Two terms that are frequently confused are moderation and mediation:
Definitions of moderating and mediating:
A mediating variable is one that accounts for or alters another relationship. A strict definition is that the mediating variable has to greatly reduce or even eliminate the relationship. A more lenient definition is that it affects the relationship. I favor that more lenient definition. A moderating variable is one that interacts with a variable. An interaction means that the relationship between one independent variable (IV) and the dependent variable (DV) is different at different levels of the other IV.
Examples of mediation:
Mediation example 1: There is a strong positive relationship between the amount of firemen sent to a fire and the amount of damage done by the fire. Does this mean we should not send firemen to a fire? No. The relationship is mediated by the size of the fire! Bigger fires get more firemen and also do more damage. If you add the size of the fire to the model, the relationship between firemen and damage reverses.

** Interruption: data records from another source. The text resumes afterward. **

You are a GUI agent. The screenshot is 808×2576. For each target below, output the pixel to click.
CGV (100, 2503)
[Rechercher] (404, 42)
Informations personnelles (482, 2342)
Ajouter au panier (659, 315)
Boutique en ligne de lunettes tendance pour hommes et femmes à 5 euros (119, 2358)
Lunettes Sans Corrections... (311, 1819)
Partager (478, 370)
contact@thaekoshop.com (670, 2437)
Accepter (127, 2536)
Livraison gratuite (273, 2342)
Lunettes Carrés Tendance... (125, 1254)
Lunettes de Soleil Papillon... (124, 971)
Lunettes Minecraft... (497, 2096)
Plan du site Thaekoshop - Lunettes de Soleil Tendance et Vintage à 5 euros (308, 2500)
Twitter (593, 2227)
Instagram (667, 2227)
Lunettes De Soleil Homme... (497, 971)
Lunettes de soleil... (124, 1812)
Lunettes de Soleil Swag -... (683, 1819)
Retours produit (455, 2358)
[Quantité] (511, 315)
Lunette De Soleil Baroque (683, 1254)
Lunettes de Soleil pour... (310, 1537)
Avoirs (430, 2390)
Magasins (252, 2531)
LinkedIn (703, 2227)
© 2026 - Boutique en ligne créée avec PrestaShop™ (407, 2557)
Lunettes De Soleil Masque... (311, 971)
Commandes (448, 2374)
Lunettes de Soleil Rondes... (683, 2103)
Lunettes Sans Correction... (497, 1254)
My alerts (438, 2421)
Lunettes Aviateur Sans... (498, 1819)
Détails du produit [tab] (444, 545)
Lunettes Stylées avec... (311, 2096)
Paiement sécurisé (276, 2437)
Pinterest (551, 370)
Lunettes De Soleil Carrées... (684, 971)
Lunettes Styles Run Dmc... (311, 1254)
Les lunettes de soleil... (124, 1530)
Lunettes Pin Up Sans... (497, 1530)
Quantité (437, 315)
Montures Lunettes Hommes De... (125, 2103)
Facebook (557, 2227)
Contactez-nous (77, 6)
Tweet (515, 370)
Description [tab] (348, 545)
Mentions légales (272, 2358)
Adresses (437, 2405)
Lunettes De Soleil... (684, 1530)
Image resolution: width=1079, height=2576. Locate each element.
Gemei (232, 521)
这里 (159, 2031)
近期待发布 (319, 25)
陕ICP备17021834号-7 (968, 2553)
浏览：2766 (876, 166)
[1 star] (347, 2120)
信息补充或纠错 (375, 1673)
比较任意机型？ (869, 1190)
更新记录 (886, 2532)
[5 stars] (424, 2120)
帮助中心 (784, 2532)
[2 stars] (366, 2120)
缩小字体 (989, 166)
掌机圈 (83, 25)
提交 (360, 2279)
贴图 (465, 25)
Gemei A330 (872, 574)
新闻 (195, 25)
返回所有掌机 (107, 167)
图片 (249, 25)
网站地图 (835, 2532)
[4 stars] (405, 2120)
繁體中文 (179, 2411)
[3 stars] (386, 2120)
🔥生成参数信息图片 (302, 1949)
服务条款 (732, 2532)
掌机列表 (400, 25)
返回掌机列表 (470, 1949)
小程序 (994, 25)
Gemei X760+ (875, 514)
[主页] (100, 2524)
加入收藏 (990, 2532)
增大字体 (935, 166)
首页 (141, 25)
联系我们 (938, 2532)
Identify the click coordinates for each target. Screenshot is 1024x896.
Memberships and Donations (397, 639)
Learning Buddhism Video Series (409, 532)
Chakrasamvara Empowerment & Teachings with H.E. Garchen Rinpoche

Here’s a slightly trickier one:
Mediation example 2: Among children in the early elementary grades, there is relationship between astrological sign and vocabulary. Are children born in different months different in IQ? No. Schools (at least in the USA, I don’t know the situation in other places) have birthdate cutoffs, so children born in different months (and hence, different signs) will have been in school for different lengths of time, and, in the early years, that matters. 11 months of school vs. 1 month of school.
Example of moderation:
If you are trying to predict the risk that a person has HIV, then two important variables are the person’s sex (Male, female, other) and sexual orientation (hetero-, homo-, bi-, other) but these interact. The effect of being homosexual is much greater for males than for females.
Further notes and information:
More complex relationships are possible; there can be three way (or higher) moderation and mediation and moderation can co-exist.
There are two broad approaches to testing moderation and mediation. The older method is put forth in the seminal article by Baron and Kenny and treats moderation and mediation as either existing or not. A newer approach (especially to mediation) is that of MacKinnon.